OTTAWA — Heavy trucks accounted for 21.5 billion vehicle kilometers in 2005 and 13 percent of those were empty hauls — compared to six billion kilometers for medium-sized trucks, according to a new Transport Canada study released this week.

Alberta houses about a quarter of
the national trucking fleet.

In its annual report, Transportation in Canada 2006, Transport Canada also found, not too surprisingly, that Canadian for-hire trucking firms carried over 80 per cent of total tonnage shipped intraprovincially.

Trucking also accounted for 61 percent of trade with the United States, while rail managed 17 percent, pipeline 13 per cent, air five percent and marine four percent.

However, heavy truck activity across the Canada-U.S. border fell about one percent in 2006 to 12.9 million two-way trips.

The Ontario Trucking Association has complied a list of some more trucking-specific highlights. Among them:

— Truck carriers with annual revenues of $12 million or more accounted for 55.2 percent of the trucking revenues generated by trucking firms with at least $1 million of annual revenues.

Five commodity groups represent between 80
and 87 percent of all exports and imports.

— According to the Canadian Vehicle Survey, there were 615,000 commercial trucks (gross weight of at least 4,500 kilograms) in Canada, of which 321,000 were medium-sized, weighing between 4,500 and 15,000 kilograms. A total of 294,000 were Class 8 (heavy) trucks. Ontario (37%), Alberta (25 %) and Quebec (13.5 %) accounted for over 75 percent of the nation’s heavy truck fleet.

— In domestic activities, construction materials are the top commodities moved by trucks intraprovincially, followed by agricultural products, primary metals, metal and mineral products, and energy products.

— Five commodity groups represented almost 80 percent of total exports in 2005: automobiles and transport equipment, machinery and electrical equipment, other manufacturing products, plastics and chemical products, and base metals/articles of base metal. The same five commodity groups represented 87 percent of imports.

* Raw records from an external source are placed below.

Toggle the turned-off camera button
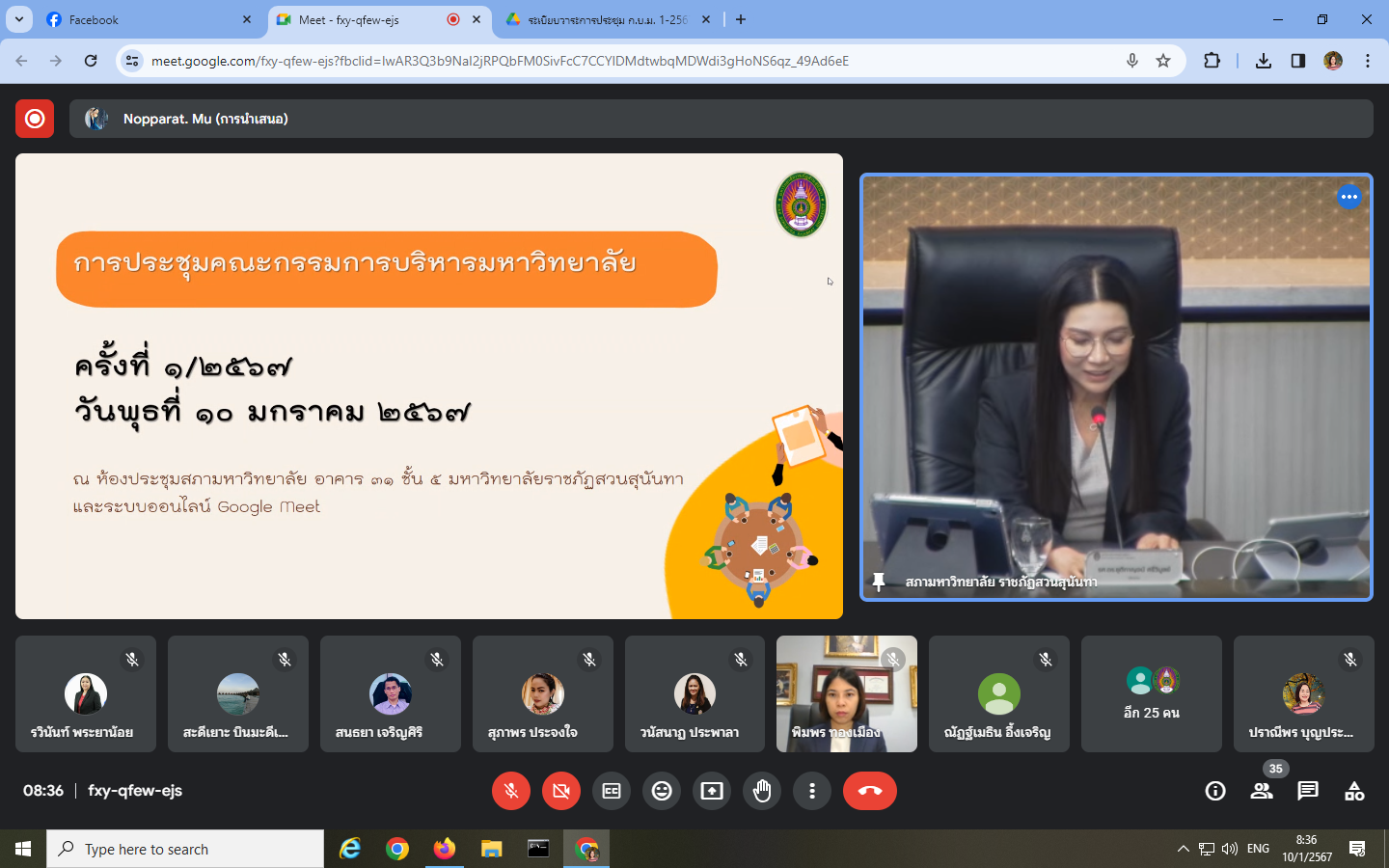 point(561,791)
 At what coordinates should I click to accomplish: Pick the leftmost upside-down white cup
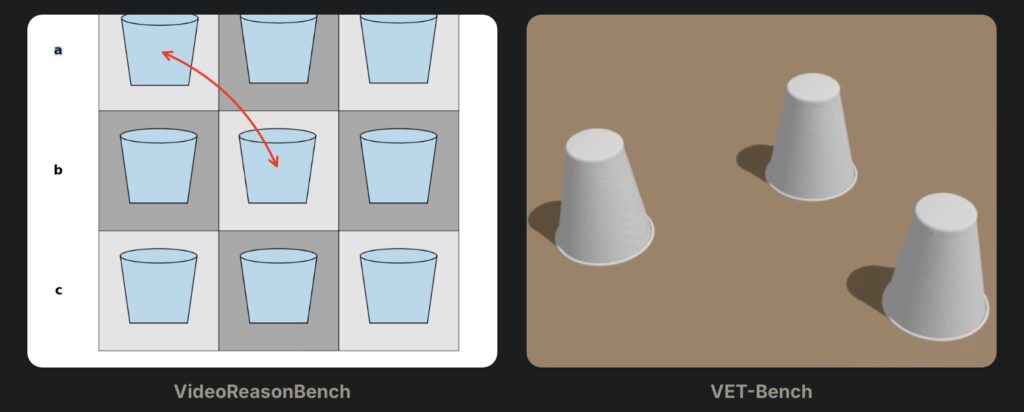604,197
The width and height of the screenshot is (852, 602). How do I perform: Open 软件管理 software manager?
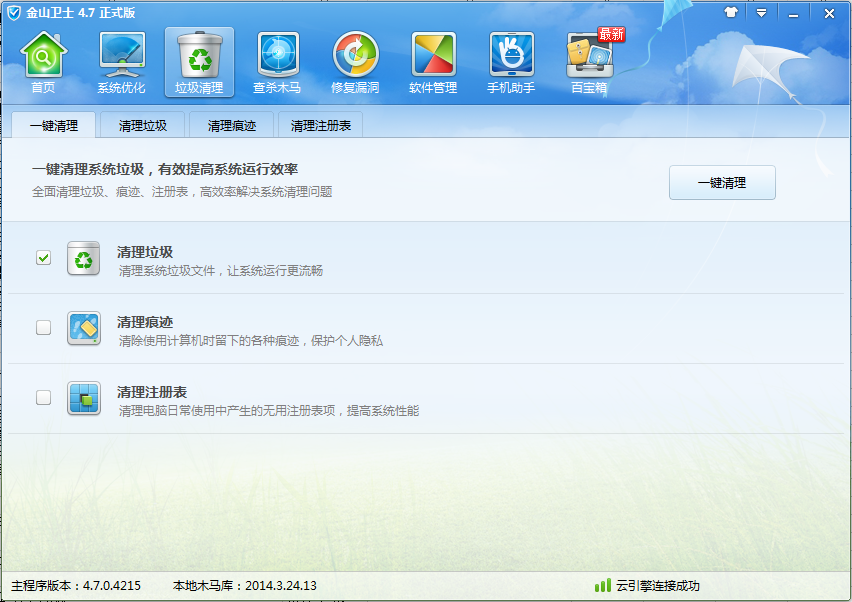pos(433,62)
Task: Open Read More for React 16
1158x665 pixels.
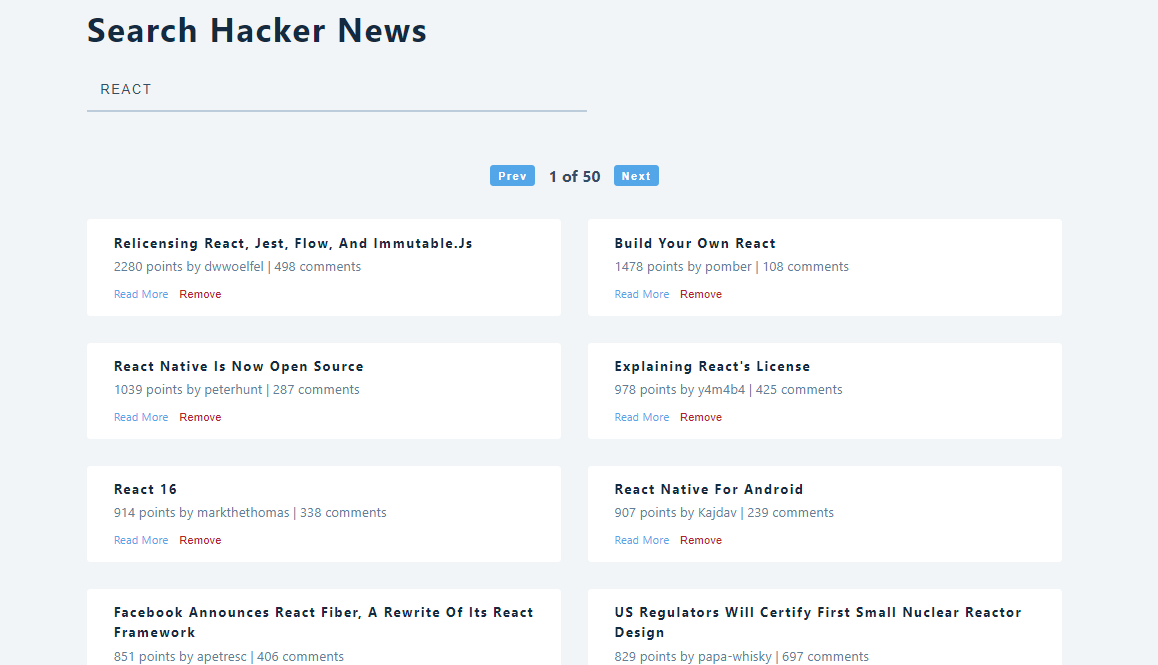Action: point(140,539)
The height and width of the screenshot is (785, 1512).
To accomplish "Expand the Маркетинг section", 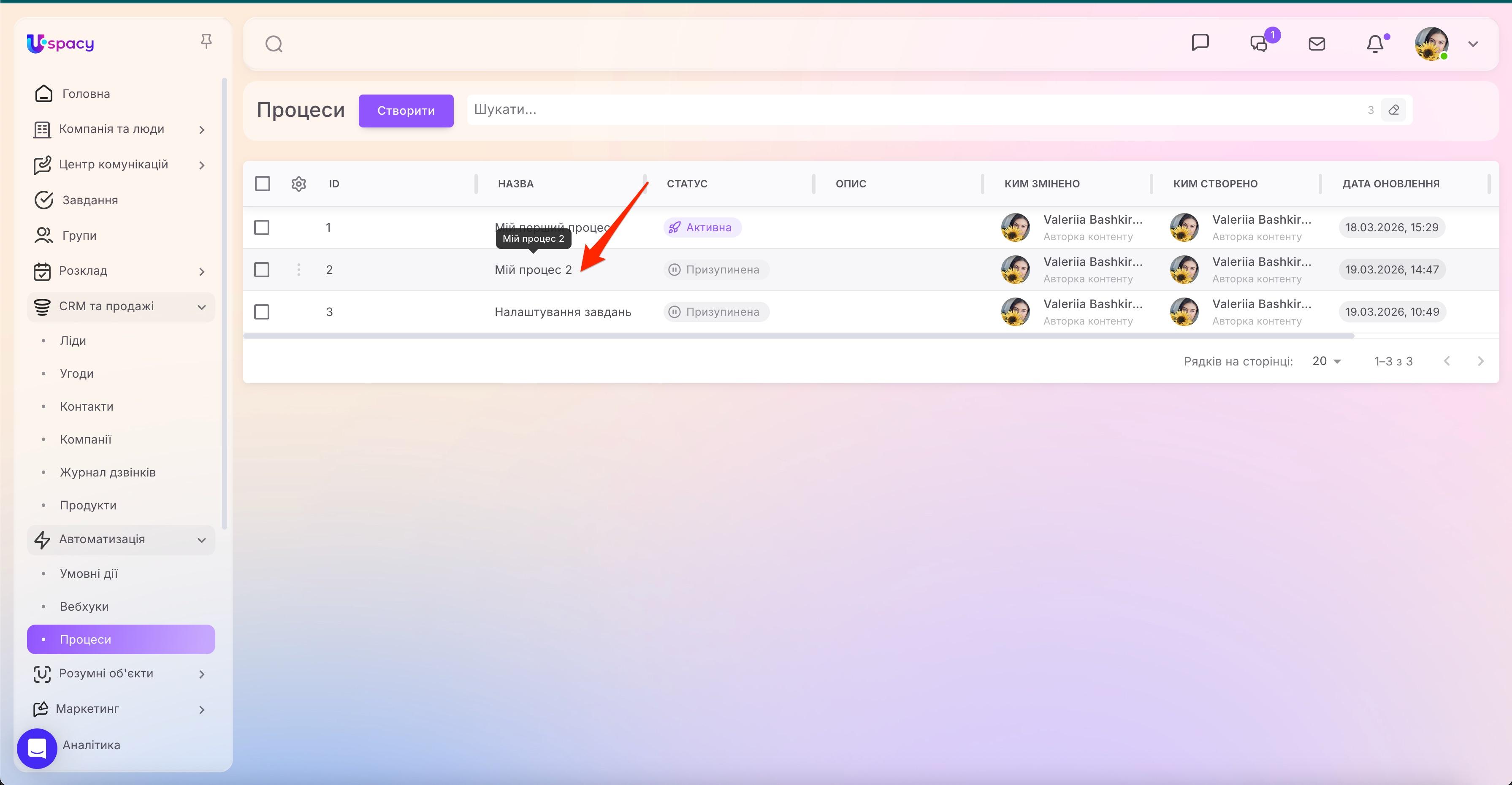I will [202, 709].
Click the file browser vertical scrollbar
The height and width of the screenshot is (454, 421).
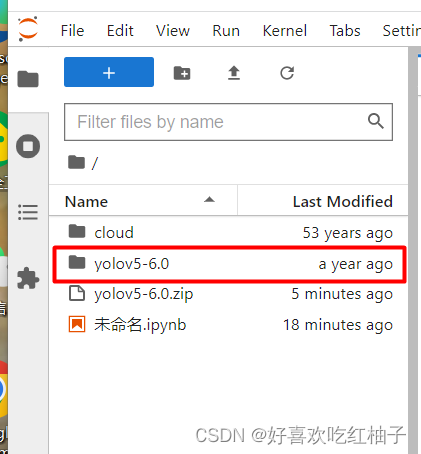point(413,250)
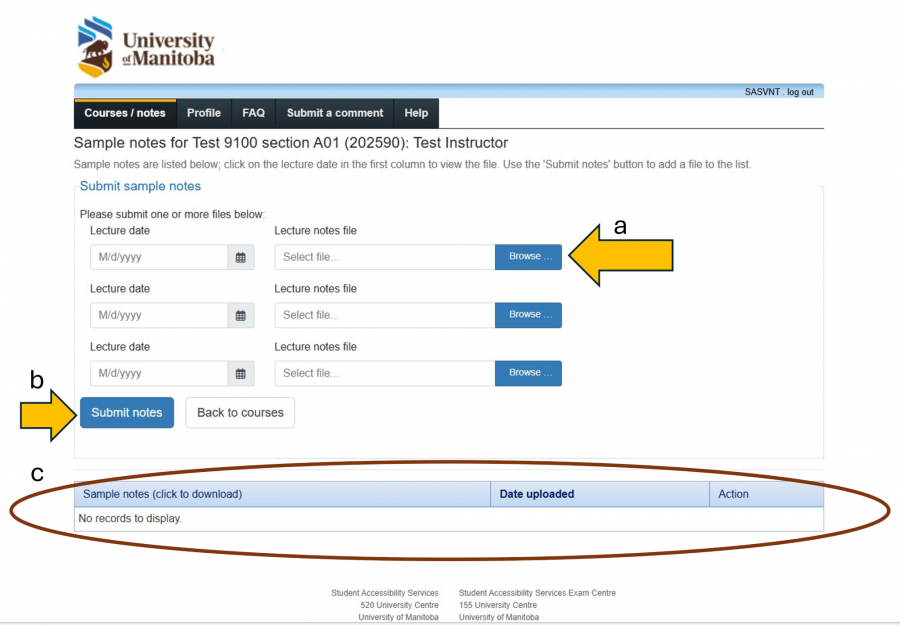The width and height of the screenshot is (900, 625).
Task: Click the first Select file field
Action: pos(384,257)
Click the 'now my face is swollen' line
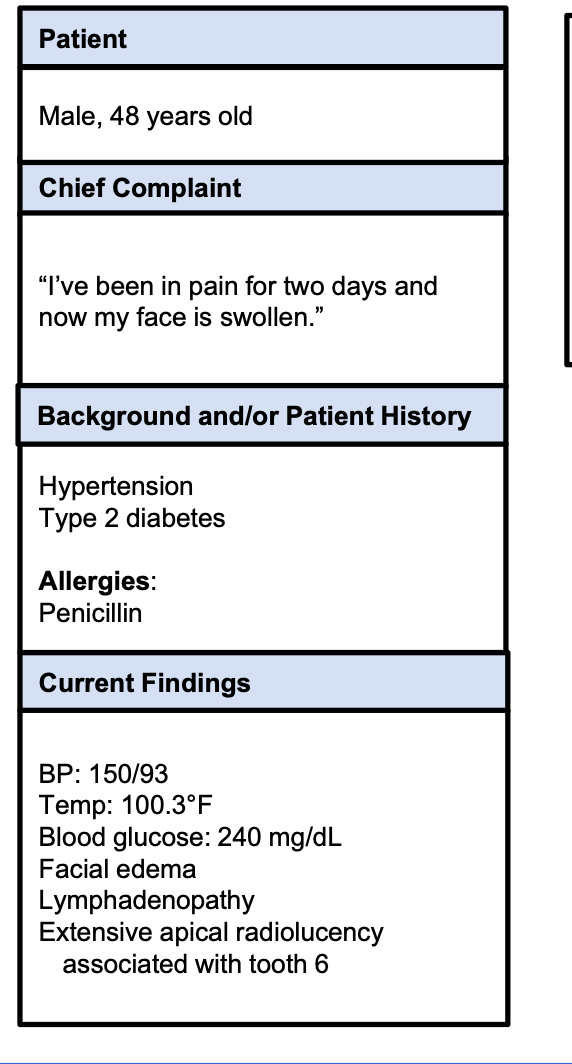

— Heavy truck fuel efficiency averaged about 33 L per 100 km, with straight trucks averaging 31 liters, and tractor-trailers averaging 35 liters.

— The trucking industry as a whole employed 356,124 people in 2005. Of these there were 109,284 drivers employed by the for-hire trucking industry, 78,500 owner-operators, and, according to 2001 census data, 102,509 self-declared delivery drivers.